Distribution of White Matter Hyperintensities across Arterial Territories in Neurodegenerative Diseases

MRI-detected white matter hyperintensities (WMH) are often recognized as markers of cerebrovascular abnormalities and an index of vascular brain injury. The literature establishes a strong link between WMH burden and cognitive decline, and suggests that the anatomical distribution of WMH mediates cognitive dysfunction. Pathological remodeling of major cerebral arteries (anterior, ACA; middle, MCA; posterior, PCA) may increase WMH burden in an arterial territory (AT)-specific manner. However, this has not been systematically studied across neurodegenerative diseases (NDDs). To address this gap, we aimed to assess WMH distribution (i) across ATs per clinical category, (ii) across clinical categories per AT, and (iii) between men and women. We also investigated the association between AT-specific WMH burden and cognition.

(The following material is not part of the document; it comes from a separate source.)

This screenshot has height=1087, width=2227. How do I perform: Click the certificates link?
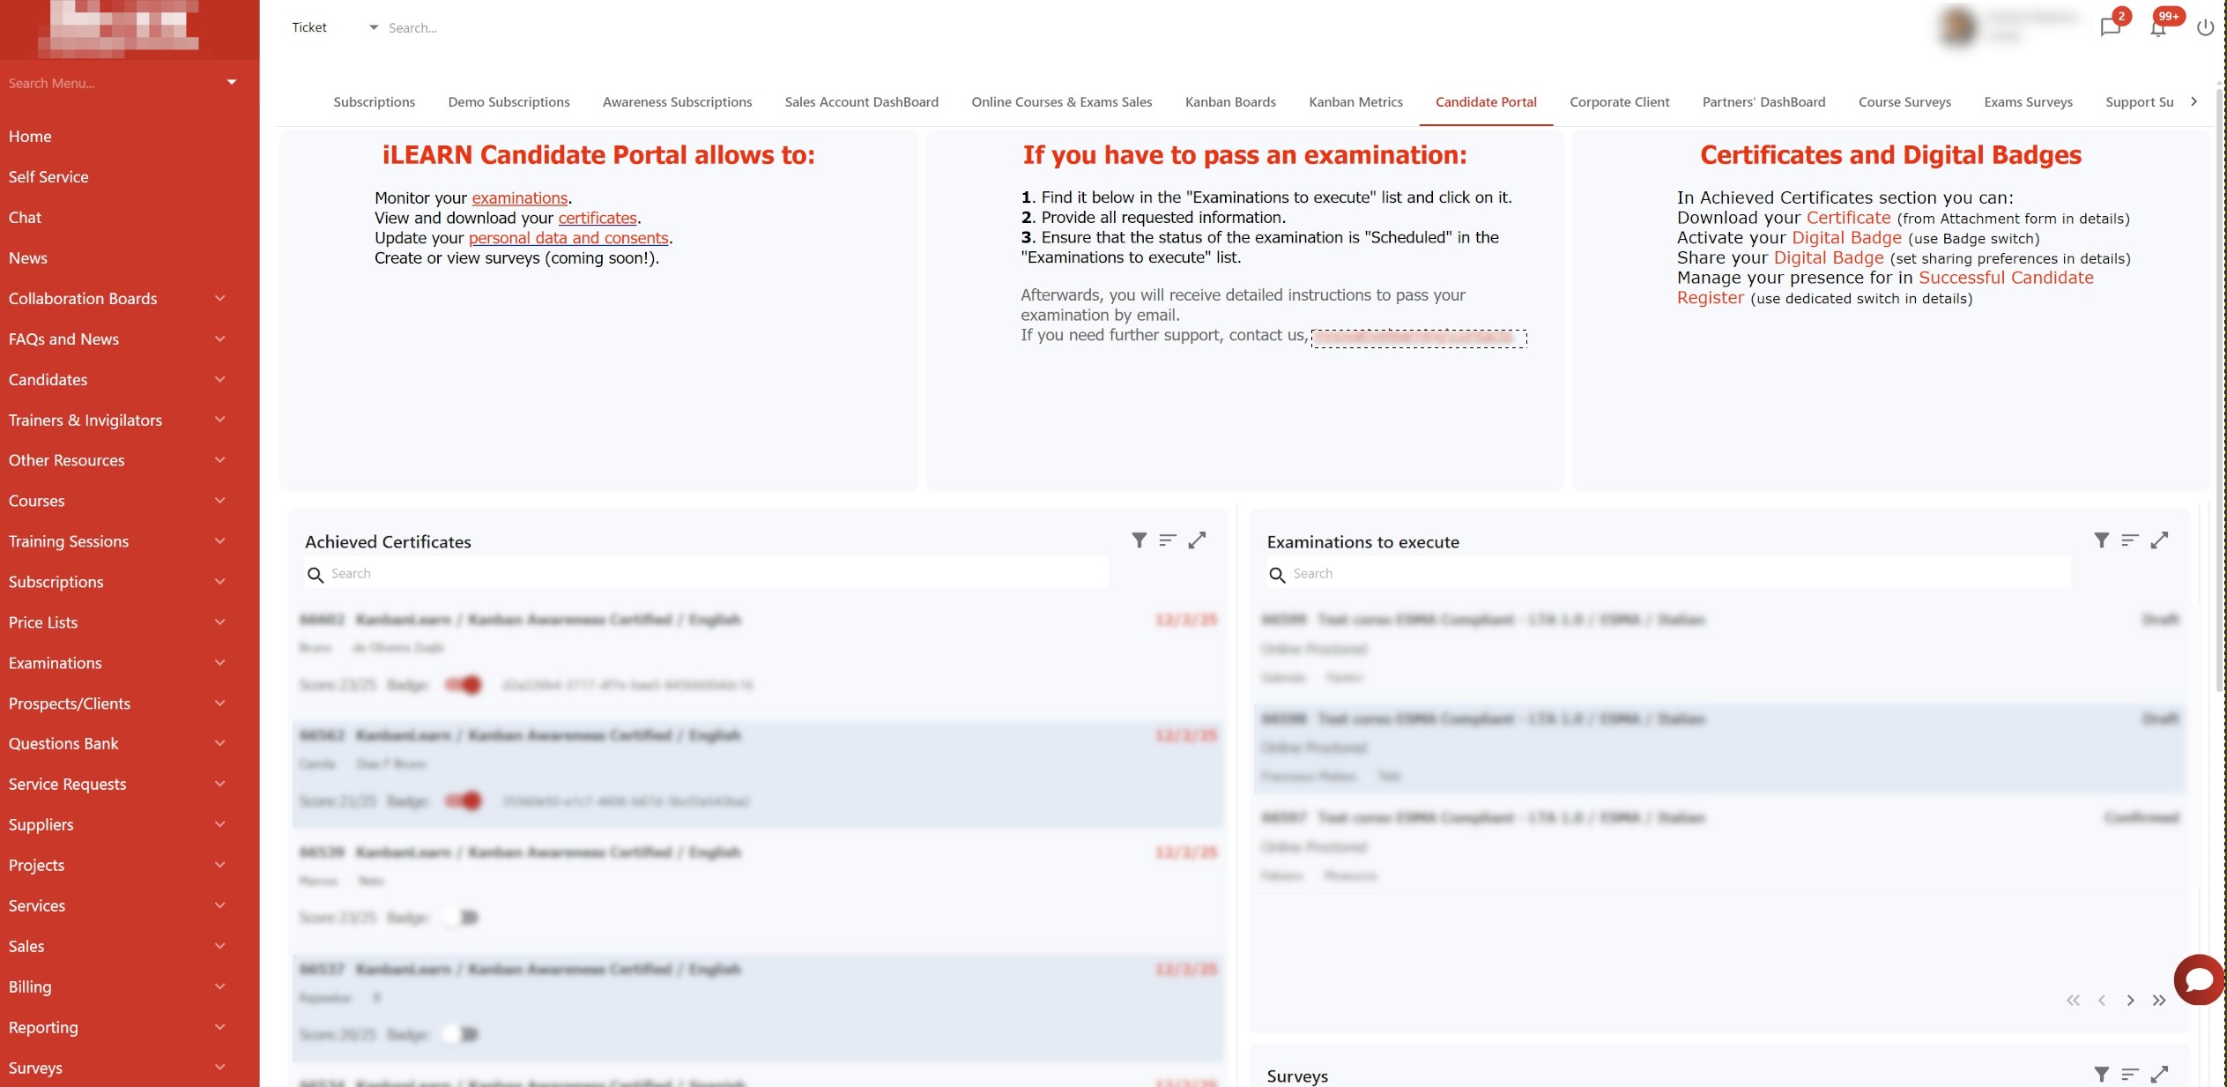[x=598, y=218]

Using two cohorts – Canadian CCNA-COMPASS-ND (N=927) and US-based NIFD (N=194) – we examined WMH distribution across ten clinical categories: cognitively unimpaired (CU), subjective cognitive decline (SCD), mild cognitive impairment (MCI), Alzheimer disease (AD), MCI and AD with high vascular injury (+V), Lewy body dementia, frontotemporal dementia, Parkinson’s disease (PD), and PD with cognitive impairment or dementia. WMH masks were segmented from FLAIR MRI and mapped onto an arterial atlas. Cognitive performance was assessed using four psychometric tests evaluating reaction time and overall cognition, namely Simple Reaction Time (SRT), Choice Reaction Time (CRT), Digit Symbol Substitution Test (DSST), and Montreal Cognitive Assessment (MoCA). Statistical analyses involved linear regression models, controlling for demographic factors, with a 5% False Discovery Rate for multiple comparisons.

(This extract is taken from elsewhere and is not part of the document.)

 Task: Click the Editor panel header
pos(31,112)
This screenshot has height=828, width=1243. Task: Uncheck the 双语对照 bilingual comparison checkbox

Our transdiagnostic analysis revealed unique AT-specific WMH burden patterns. Comparisons between ACA and PCA territories revealed distinct burden patterns in clinical categories with similar whole-brain WMH burden, while the MCA territory consistently exhibited the highest burden across all categories, despite accounting for AT size. Hemispheric asymmetries were noted in seven diagnostic categories, with most showing higher WMH burden in the left MCA territory. Our results further revealed distinct AT-specific WMH patterns in diagnostic groups that are more vascular than neurodegenerative (i.e., MCI+V, AD+V). Categories often misdiagnosed in clinical practice, such as FTD and AD, displayed contrasting WMH signatures across ATs. SCD showed distinct AT-specific WMH patterns compared to CU and NDD participants. Additionally, sex-specific differences emerged in five NDDs, with varying AT effects. Importantly, AT-specific WMH burden was associated with slower processing speed in MCI (PCA) and AD (ACA, MCA).

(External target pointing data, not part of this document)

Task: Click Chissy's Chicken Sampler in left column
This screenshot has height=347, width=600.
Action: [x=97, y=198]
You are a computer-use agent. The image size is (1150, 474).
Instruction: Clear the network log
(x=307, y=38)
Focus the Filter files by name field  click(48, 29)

This study highlights the importance of evaluating WMH distribution through a vascular-based brain parcellation. We identified ATs with increased vulnerability to WMH accumulation across NDDs, revealing distinct WMH signatures for multiple clinical categories. In the AD continuum, these signatures correlated with cognitive impairment, underscoring the potential for vascular considerations in imaging criteria to improve diagnostic precision.